But Shaklee's Harris doesn't think integration and security are the biggest problems. Integration is becoming a nonissue as more vendors support a service-oriented approach, he says, and security is more of a perceived than a tangible issue: Nontechnical executives worry that sensitive data is more at risk if it resides on another company's system, even though the good SaaS vendors typically have solid approaches to data protection.
Get Granular
The bigger issue, Harris says, is making sure a company has the service-level agreements in place with their SaaS vendors to ensure transaction response times, system availability, failover for disaster recovery, and response time to problems. Forty percent of respondents not planning to use SaaS have concerns about uptime and reliability. Businesses planning to use SaaS should negotiate such contracts to a granular level. If they agree to 99.8% system availability, the vendor gets a bonus if it goes above that level, but the business pays less if the vendor falls even a tenth of a percentage point below it.

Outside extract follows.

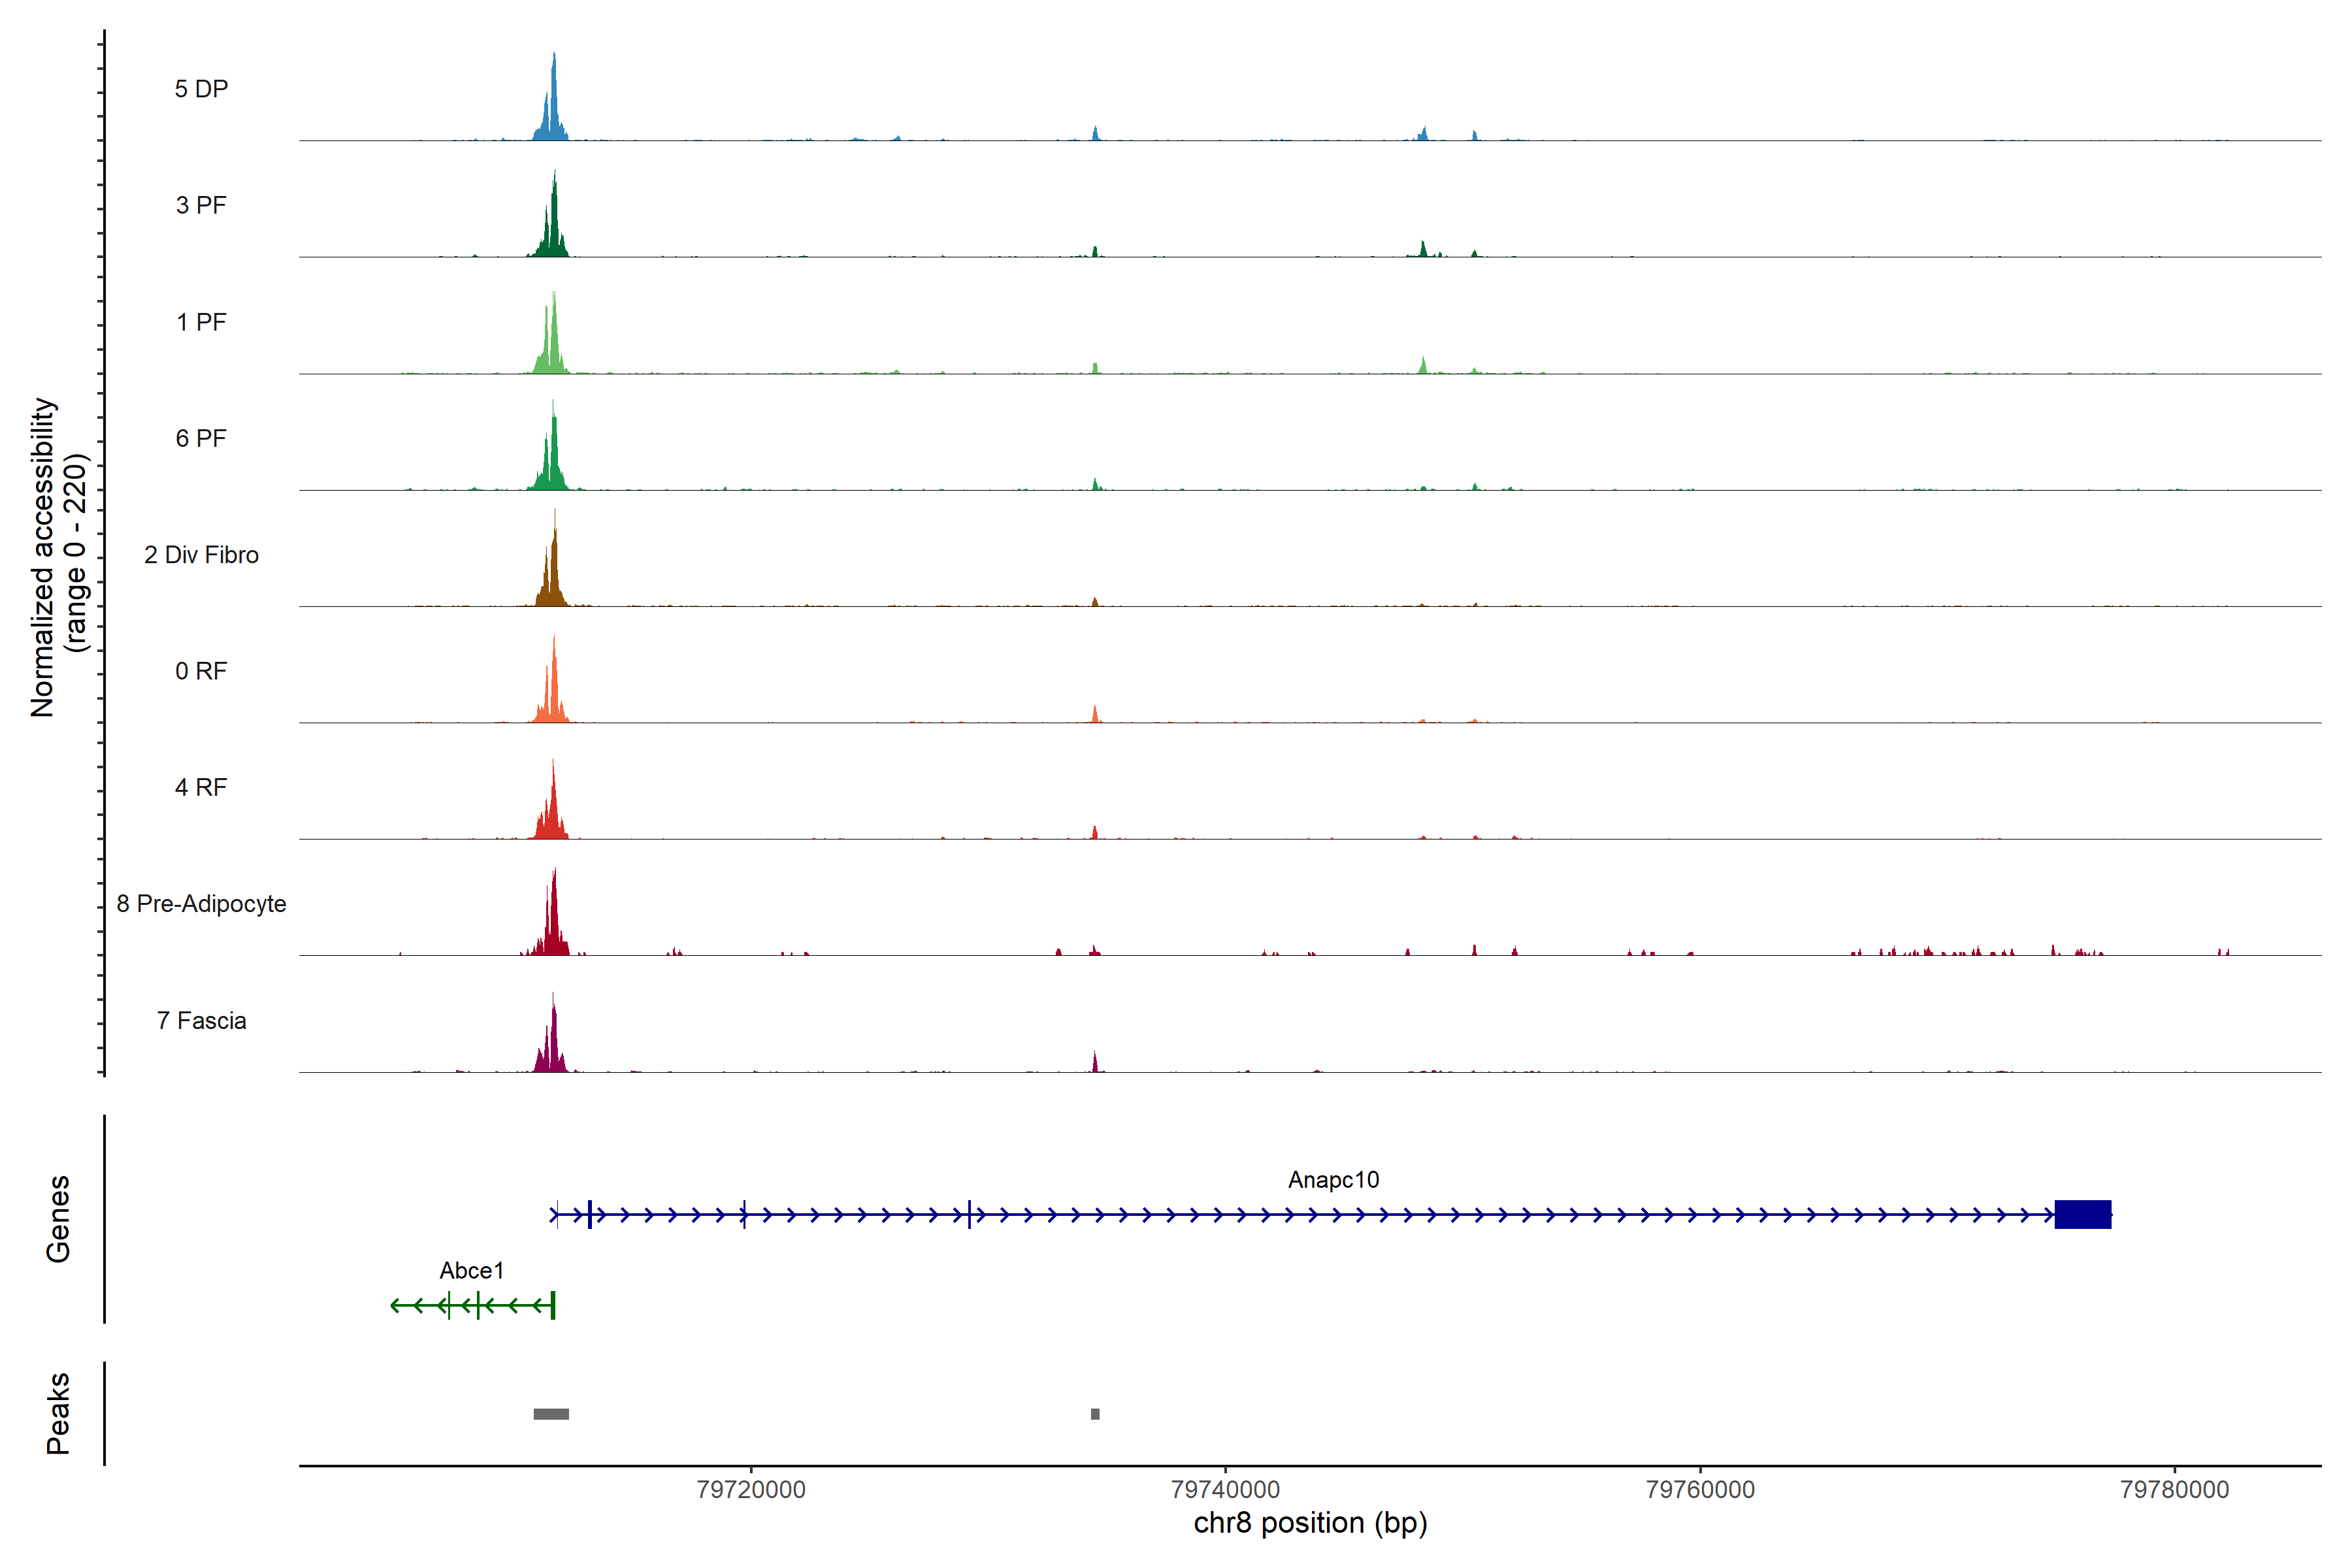The image size is (2352, 1568).
Task: Click the Anapc10 large blue terminal exon
Action: (x=2082, y=1214)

That's the biggest responsibility of the SaaS vendor, Harris says. "Not everyone who hangs their shingle out as an SaaS vendor gets it," he says.
As early adopters are showing, SaaS is no longer a niche approach to software delivery. Security, reliability, and integration remain concerns, but not enough to outweigh the implementation and cost benefits for many. The true test will be whether companies can use SaaS effectively for business-critical applications.